Your answer should be the number of lines in the listing that hold the string "resolution", with no other words.

— Dataset content —
--------------------------------------------------

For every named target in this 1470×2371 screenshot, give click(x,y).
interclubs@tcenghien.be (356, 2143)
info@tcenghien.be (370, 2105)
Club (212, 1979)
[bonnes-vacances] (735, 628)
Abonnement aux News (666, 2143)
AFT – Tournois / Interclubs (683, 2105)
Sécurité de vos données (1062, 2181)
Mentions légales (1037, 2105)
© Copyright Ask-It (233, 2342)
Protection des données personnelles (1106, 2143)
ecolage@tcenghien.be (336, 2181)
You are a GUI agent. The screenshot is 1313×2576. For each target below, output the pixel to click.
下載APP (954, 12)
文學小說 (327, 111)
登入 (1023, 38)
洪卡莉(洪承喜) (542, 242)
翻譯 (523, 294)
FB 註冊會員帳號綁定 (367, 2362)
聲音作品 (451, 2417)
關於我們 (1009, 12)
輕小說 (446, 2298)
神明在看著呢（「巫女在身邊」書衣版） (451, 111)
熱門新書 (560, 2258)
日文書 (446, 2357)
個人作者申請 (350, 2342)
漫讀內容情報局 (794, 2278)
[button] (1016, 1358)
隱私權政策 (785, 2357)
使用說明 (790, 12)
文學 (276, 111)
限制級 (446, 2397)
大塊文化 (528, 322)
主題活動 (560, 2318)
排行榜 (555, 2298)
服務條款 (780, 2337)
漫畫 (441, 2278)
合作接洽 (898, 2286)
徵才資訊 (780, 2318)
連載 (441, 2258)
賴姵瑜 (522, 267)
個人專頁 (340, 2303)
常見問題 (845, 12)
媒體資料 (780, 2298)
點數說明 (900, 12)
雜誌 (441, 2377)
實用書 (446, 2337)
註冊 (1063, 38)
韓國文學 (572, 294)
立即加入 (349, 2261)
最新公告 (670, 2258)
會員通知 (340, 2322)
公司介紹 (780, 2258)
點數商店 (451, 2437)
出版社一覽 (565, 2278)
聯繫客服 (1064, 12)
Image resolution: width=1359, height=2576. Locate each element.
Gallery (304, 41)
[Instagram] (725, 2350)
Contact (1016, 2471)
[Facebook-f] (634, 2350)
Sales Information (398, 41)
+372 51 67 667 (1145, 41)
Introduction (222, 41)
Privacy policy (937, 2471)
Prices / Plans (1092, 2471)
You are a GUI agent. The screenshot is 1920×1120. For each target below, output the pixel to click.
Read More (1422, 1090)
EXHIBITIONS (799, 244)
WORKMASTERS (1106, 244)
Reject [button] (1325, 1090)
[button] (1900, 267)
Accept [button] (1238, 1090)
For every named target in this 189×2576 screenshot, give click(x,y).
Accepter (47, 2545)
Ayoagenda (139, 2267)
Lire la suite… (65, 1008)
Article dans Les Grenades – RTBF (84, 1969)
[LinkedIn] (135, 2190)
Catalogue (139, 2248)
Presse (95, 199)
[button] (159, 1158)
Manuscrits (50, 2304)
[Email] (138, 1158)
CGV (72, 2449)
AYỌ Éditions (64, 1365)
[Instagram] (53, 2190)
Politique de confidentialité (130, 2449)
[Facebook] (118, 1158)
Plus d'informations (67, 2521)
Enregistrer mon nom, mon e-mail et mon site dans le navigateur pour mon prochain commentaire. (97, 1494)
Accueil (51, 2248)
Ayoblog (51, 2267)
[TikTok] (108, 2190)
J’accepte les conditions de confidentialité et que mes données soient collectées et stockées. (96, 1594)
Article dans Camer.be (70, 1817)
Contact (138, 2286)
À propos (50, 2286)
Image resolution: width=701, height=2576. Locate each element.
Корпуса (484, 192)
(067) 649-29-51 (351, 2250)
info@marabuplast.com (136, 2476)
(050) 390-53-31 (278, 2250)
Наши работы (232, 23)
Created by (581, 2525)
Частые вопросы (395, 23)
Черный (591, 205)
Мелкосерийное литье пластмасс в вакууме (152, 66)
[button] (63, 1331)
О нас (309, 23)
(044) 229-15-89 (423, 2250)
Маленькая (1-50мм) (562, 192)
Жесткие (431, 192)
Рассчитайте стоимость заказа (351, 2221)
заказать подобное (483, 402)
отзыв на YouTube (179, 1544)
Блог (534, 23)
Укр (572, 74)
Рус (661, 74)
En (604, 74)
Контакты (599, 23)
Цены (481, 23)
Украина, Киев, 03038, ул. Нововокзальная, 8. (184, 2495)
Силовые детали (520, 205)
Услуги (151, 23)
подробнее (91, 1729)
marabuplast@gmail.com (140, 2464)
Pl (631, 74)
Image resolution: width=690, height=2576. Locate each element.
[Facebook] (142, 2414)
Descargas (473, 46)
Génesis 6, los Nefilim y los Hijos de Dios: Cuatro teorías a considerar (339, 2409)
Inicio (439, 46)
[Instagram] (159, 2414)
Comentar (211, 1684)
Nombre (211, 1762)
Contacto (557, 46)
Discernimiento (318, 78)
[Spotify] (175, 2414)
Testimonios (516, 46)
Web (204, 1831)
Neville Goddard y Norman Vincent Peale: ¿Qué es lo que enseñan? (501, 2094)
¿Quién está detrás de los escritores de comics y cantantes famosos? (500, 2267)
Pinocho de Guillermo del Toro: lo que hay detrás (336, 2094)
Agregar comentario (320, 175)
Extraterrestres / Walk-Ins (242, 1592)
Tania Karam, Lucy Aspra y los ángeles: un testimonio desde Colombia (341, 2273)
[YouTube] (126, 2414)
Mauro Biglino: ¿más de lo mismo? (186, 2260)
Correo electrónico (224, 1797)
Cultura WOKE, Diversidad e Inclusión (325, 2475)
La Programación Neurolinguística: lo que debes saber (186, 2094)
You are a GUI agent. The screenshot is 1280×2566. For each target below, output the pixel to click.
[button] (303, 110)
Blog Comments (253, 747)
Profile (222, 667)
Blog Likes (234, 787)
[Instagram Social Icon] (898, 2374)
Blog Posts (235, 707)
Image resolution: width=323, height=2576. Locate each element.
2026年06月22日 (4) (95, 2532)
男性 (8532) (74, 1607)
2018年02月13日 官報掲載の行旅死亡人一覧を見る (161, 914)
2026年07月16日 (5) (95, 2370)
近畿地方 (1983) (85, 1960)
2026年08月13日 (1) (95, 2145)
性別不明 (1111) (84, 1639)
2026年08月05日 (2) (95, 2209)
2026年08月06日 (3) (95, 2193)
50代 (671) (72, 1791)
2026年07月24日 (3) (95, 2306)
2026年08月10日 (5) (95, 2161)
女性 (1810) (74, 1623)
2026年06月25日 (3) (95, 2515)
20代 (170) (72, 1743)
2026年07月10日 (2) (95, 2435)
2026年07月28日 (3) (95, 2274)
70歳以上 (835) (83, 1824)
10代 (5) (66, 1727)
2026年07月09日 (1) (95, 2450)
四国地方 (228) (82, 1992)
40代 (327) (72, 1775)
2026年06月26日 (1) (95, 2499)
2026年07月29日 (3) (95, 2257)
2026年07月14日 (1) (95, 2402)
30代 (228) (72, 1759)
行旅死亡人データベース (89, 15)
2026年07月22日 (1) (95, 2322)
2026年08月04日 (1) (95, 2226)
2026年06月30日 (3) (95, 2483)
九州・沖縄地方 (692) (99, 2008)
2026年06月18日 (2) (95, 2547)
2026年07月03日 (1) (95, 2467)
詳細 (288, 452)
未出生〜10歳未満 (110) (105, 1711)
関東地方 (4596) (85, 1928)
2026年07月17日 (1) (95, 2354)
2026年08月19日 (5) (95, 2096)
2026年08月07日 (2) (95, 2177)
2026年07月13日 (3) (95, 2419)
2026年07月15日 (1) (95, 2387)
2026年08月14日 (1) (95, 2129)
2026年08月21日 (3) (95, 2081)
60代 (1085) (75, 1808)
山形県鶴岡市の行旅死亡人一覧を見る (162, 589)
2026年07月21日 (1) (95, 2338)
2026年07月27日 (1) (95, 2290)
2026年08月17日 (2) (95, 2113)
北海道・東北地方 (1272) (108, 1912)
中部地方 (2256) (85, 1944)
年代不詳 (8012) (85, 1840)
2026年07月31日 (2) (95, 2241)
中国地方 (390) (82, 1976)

--------------------------------------------------

— Reply to the task —
4